PAGE TEXT:
======
Artificial intelligence will also move into clinical care. Antonio Criminsi, who, like Dr Bishop, works at Microsoft Research in Cambridge, observes that today the process of delineating the edges of tumours in images generated by MRI machines and CT scans is done by hand. This is tedious and long-winded (it can take up to four hours). AI can reduce the time taken to minutes, or even seconds—and the results are completely consistent, unlike those arrived at by human doctors.
Another example of AI’s move into the clinic is described in a recent paper in JAMA , an American medical journal. This paper showed that it is possible to use AI to detect diabetic retinopathy and macular oedema, two causes of blindness, in pictures of the retina. Enlitic, a new firm based in San Francisco, is using AI to make commercial software that can assist clinical decisions, including a system that will screen chest X-rays for signs of disease. Your.MD, a firm based in London, is using AI, via an app, to offer diagnoses based on patients’ queries about symptoms. IBM is also, via Watson, involved in clinical work. It is able to suggest treatment plans for a number of different cancers. All this has the potential to transform doctors’ abilities to screen for and diagnose disease.
The power of networking
Another important biological hurdle that AI can help people surmount is complexity. Experimental science progresses by holding steady one variable at a time, an approach that is not always easy when dealing with networks of genes, proteins or other molecules. AI can handle this more easily than human beings.
At BERG Health, the firm’s AI system starts by analysing tissue samples, genomics and other clinical data relevant to a particular disease. It then tries to model from this information the network of protein interactions that underlie that disease. At that point human researchers intervene to test the model’s predictions in a real biological system. One of the potential drugs BERG Health has discovered this way—for topical squamous-cell carcinoma, a form of skin cancer—passed early trials for safety and efficacy, and now awaits full-scale testing. The company says it has others in development.
For all the grand aspirations of the AI folk, though, there are reasons for caution. Dr Mead warns: “I don’t think we are in a state to model even a single cell. The model we have is incomplete.” Actually, that incompleteness applies even to models of single proteins, meaning that science is not yet good at predicting whether a particular modification will make a molecule intended to interact with a given protein a better drug or not. Most known protein structures have been worked out from crystallised versions of the molecule, held tight by networks of chemical bonds. In reality, proteins are flexible, but that is much harder to deal with.
More work at the molecular level is therefore needed before AI will be able to crack open the inner workings of a cell. One of CZI’s first projects is generating just such basic data. That, in itself, is a massive undertaking—but it is one which collaboration with artificial intelligence will also speed up. AI will nudge people to generate new data and run particular experiments. Those people will then ask the AI to sift the results and make connections. As Isaac Newton put it, “If I have seen further, it is by standing on the shoulders of giants.” If the brains of those giants happen to be made of silicon chips, so be it.
======
WORK INSTRUCTION 1:
Summarize the text on AI in medicine in two sentences.
WORK INSTRUCTION 2:
In the text on AI in medicine, how long can it take to delineate the edges of tumors by hand?
WORK INSTRUCTION 3:
From the text on AI in medicine, extract the passage starting at "The power of" and ending at "than human beings.".

RECORDED DATA:
======
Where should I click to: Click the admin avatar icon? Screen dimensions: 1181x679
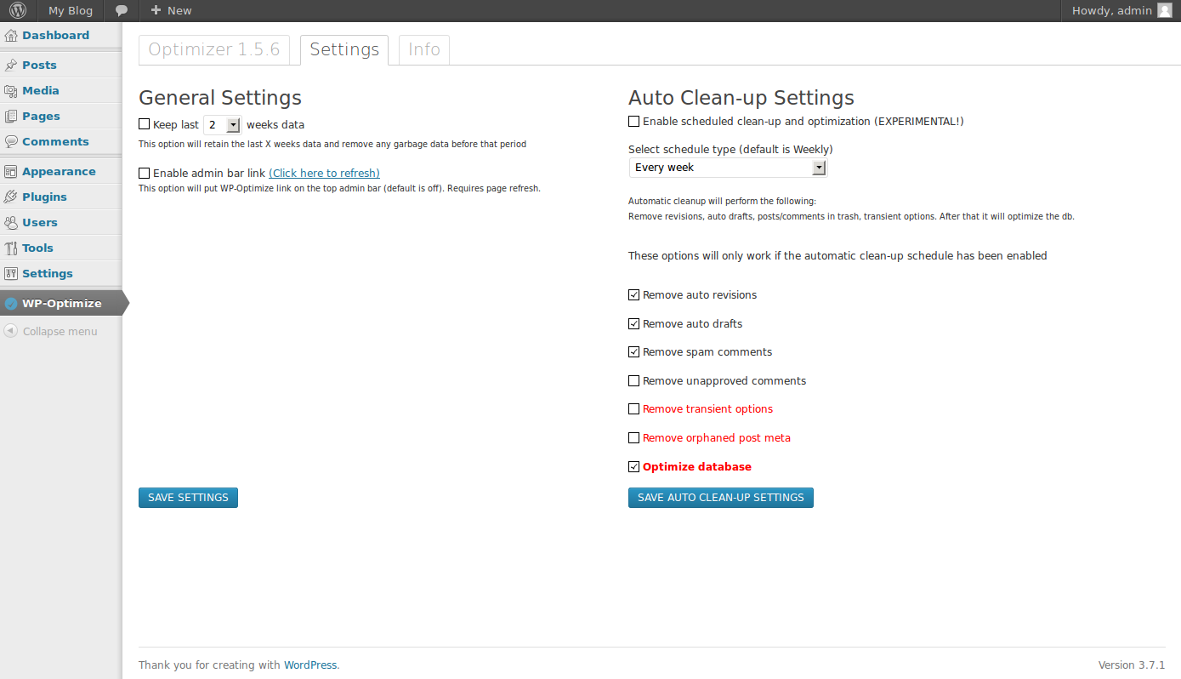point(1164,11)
======
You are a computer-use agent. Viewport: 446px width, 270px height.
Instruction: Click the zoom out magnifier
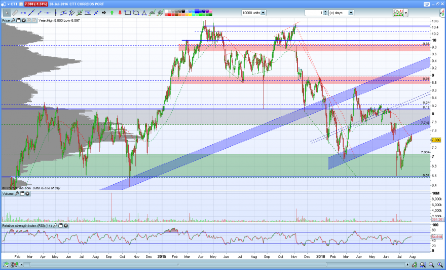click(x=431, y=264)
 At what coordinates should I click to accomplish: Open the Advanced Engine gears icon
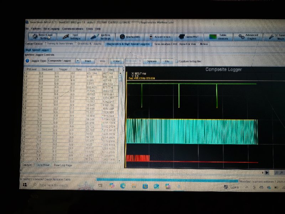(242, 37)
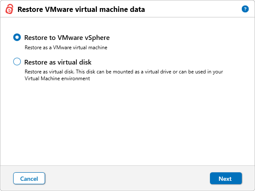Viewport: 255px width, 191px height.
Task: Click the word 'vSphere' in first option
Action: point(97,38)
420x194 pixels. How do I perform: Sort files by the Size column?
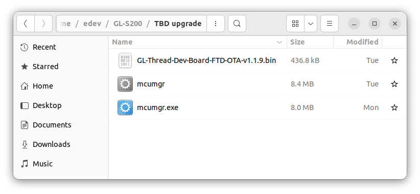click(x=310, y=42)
======
ANSWER AREA 1:
AI is moving into clinical care: it can cut the time needed to outline tumors in MRI and CT images from hours to minutes or seconds, and it can detect causes of blindness, screen chest X-rays, offer diagnoses and suggest cancer treatment plans. It can also handle the complexity of biological networks, as BERG Health's drug discovery shows, but models of cells and even single proteins are still incomplete, so more molecular-level work is needed.

ANSWER AREA 2:
Up to four hours.

ANSWER AREA 3:
The power of networking
Another important biological hurdle that AI can help people surmount is complexity. Experimental science progresses by holding steady one variable at a time, an approach that is not always easy when dealing with networks of genes, proteins or other molecules. AI can handle this more easily than human beings.